Passage:
:::
Watch it, man. We don't tell you our websites so you can take potshots.

-the valrus


----------



## vic (Apr 10, 2002)

> _Originally posted by Valrus _
> *
> 
> 
> ...



take a shot. no really, you think i can't handle it? 

and i meant that with honesty. why should i even post if i can't be honest? the guy's personal site rocks ass so i am not insulting the guy or his skills, it's obvious he has skills ok?! but maybe he should apply them to other things than his personal site, i dunno why he did not, maybe he did not get paid enough, who knows.  and trust me i've been involved in so may flame wars i've developed this sort of imunity too it now.


----------



## vic (Apr 10, 2002)

and next time when you quote me quote my entire message please especially if you are going to criticize it. i don't like to be taken out of context.


----------



## Valrus (Apr 10, 2002)

Disappointment with Roger's other two sites, is what you meant.

Sorry, I misunderstood. I thought you meant the web sites other people had put up here, in which case it would, I think, have qualified as unconstructive criticism. And that's why I took only half of your quote - I didn't think the other half was about the same thing.

Sorry again for the misunderstanding. I'm not looking for a fight.

-the valrus


----------



## roger (Apr 11, 2002)

In defence of my other two sites, they are actually the ones that people have complimented me on. The Icotrade site is a straight HTML page, nothing more, nothing less. It was developed with one thing in mind - target a specific type of customer and let them know what they needed. A lot of people who have been to the site have said what a nice change it is not to have a heavy, cluttered site where you can't find what you are looking for. On the whole, end users hate flash for that very reason.

The other one was really developed as an exercise in UML, and still gets over 1000 hits a day. People who want to find a sandwich shop in the City in London find it useful ...hmmm, a new concept for the web.

I design large scale systems for a living, using many technologies. I am not interested in the latest fashionable way of doing things, but more delivering functionality that the users want. The bane of my life are developers straight out of college who want to do everything the hardest way. I know what I am talking about here - I get paid a lot of money by the largest financial institutions to work on mission critical systems.

End of Rant.

R.

PS. Those two web sites make me money. Do yours?
:::
In the forum thread, how many hits a day does roger say his site built as an exercise in UML still gets? The listing after this point has no connection to the forum thread.

Collected data:
:::
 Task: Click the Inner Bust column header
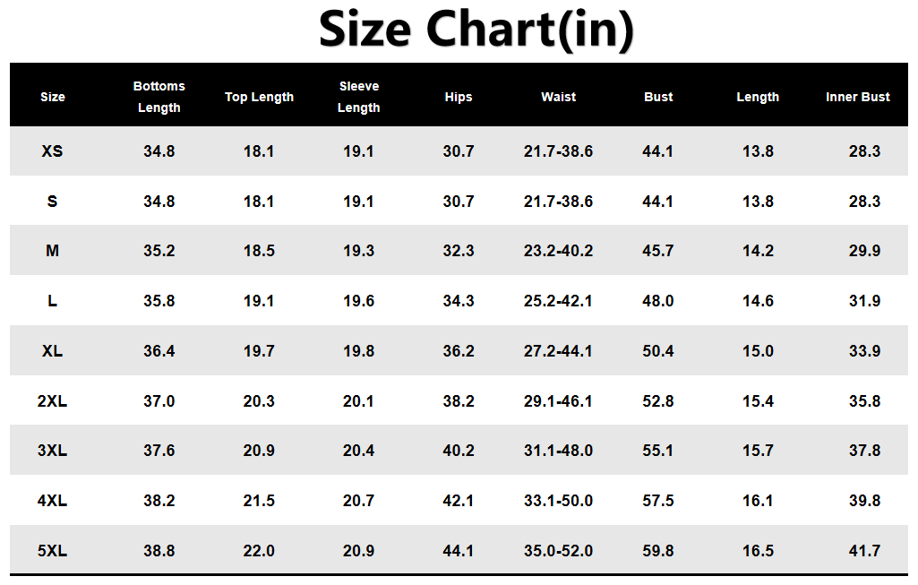(858, 97)
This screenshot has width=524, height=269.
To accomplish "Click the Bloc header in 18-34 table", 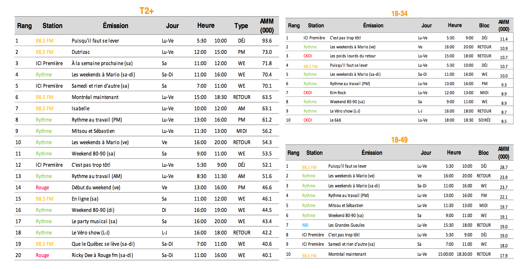I will coord(484,25).
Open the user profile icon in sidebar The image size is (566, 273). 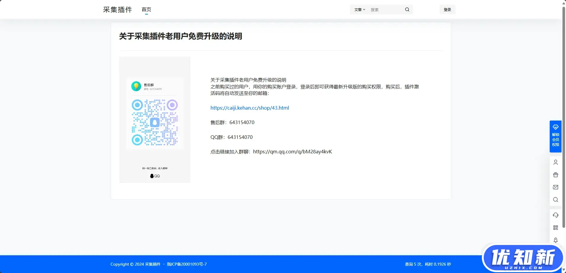[x=556, y=162]
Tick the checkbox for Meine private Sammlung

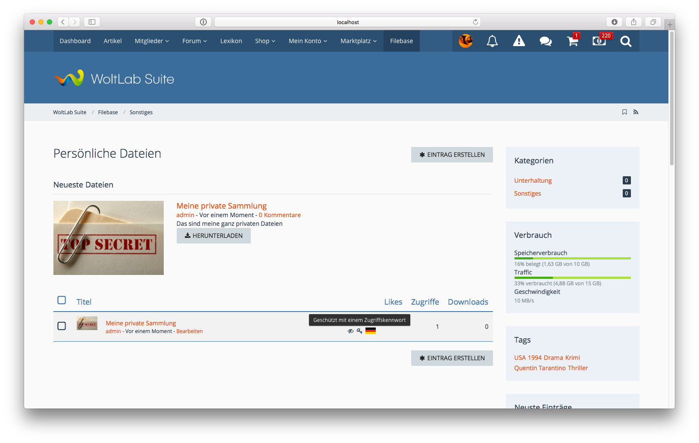62,326
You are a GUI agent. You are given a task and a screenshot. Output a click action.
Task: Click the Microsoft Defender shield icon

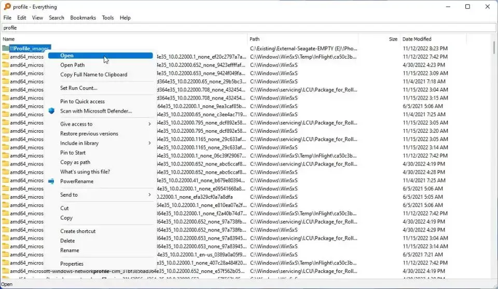point(51,111)
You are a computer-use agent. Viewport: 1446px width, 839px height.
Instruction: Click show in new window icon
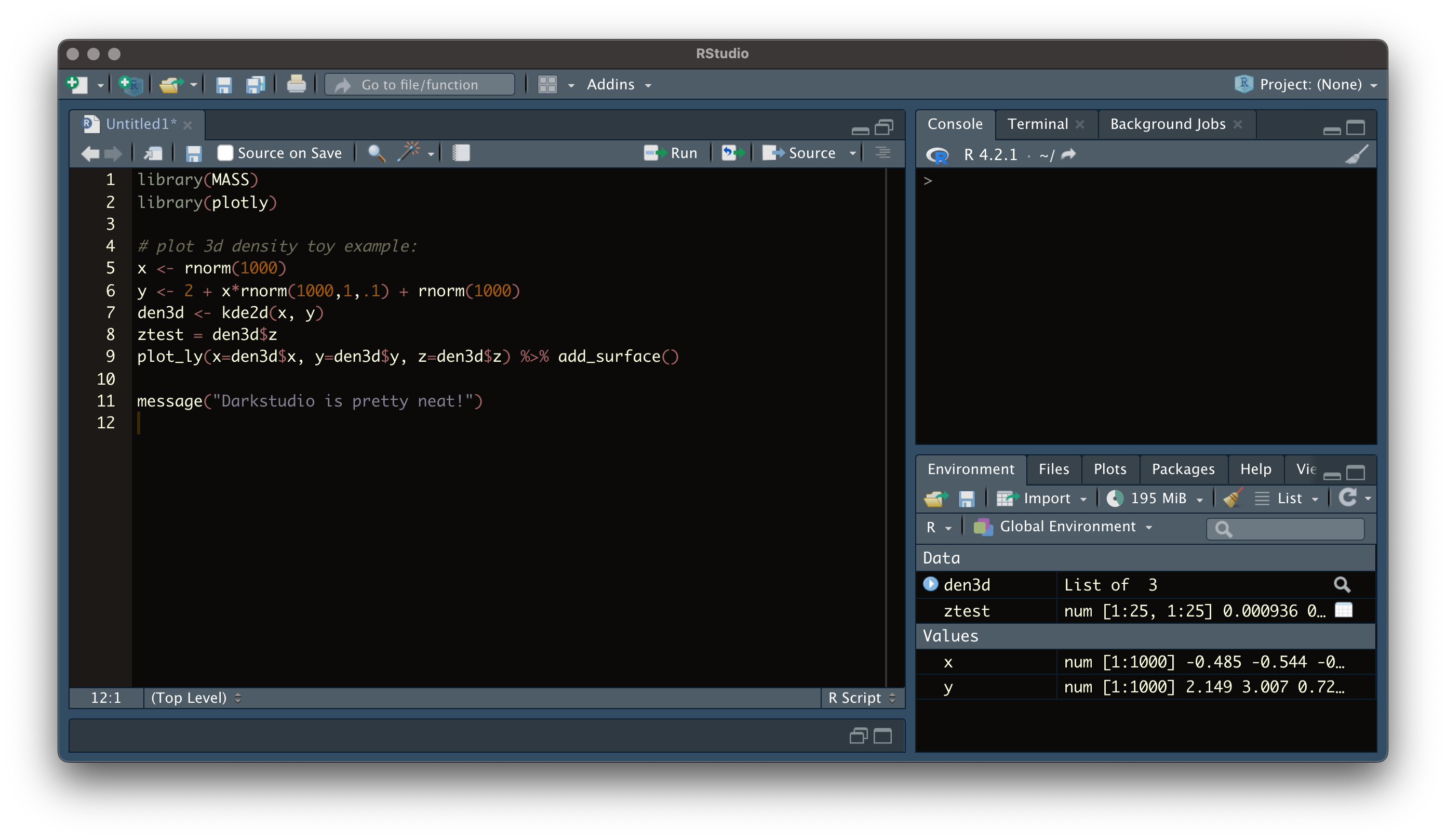tap(153, 153)
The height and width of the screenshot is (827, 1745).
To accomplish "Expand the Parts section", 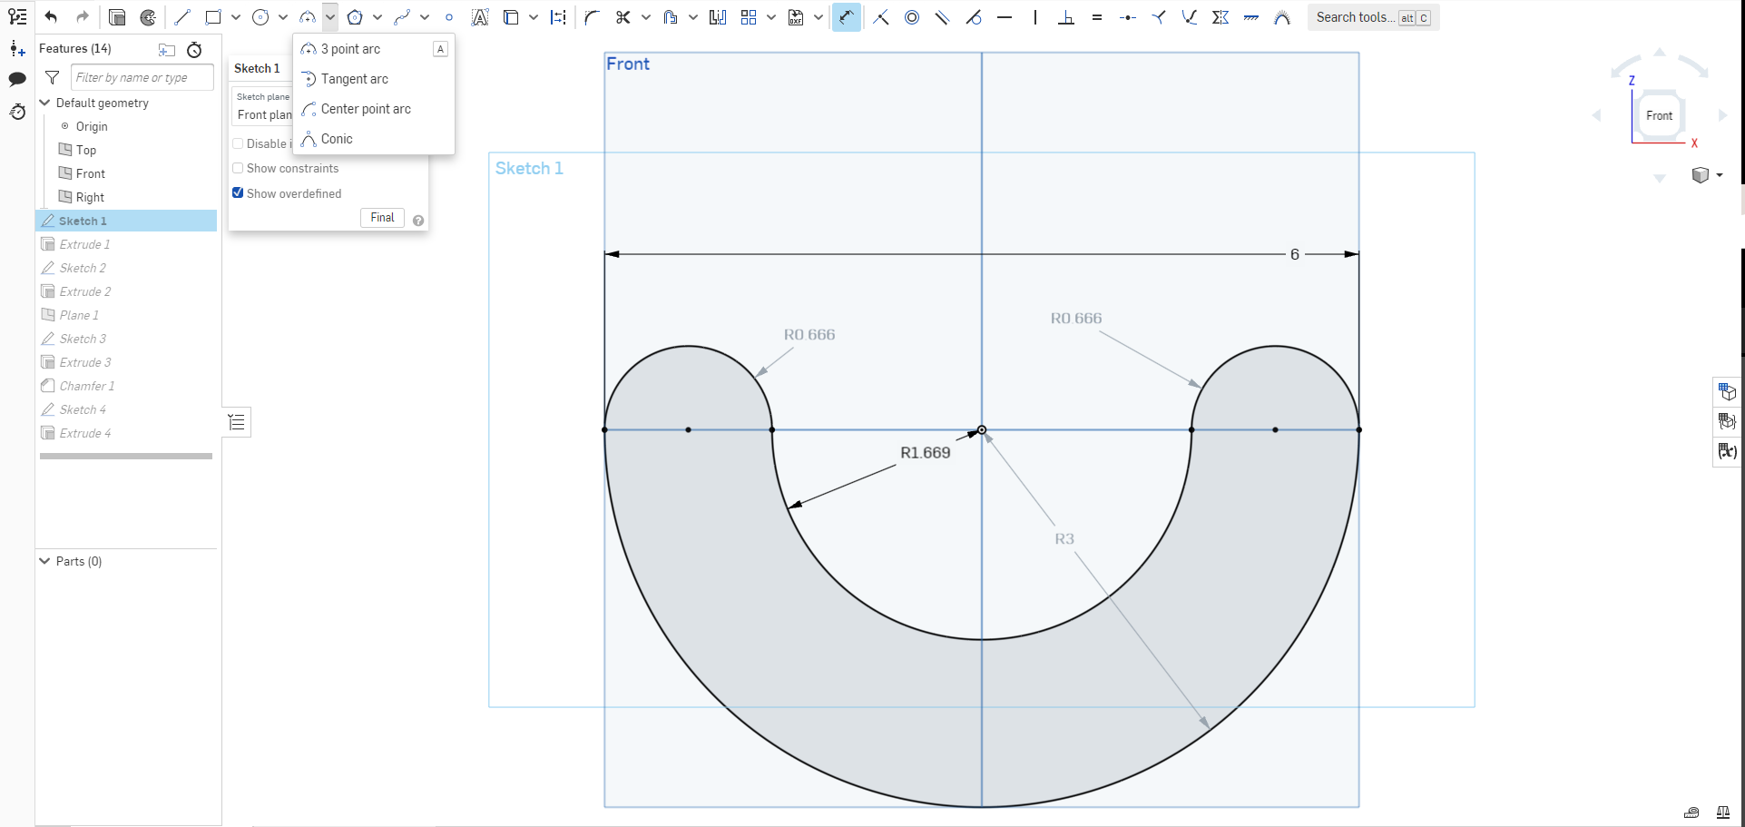I will click(x=43, y=560).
:::
Solution to the problem: Over 1000 hits a day.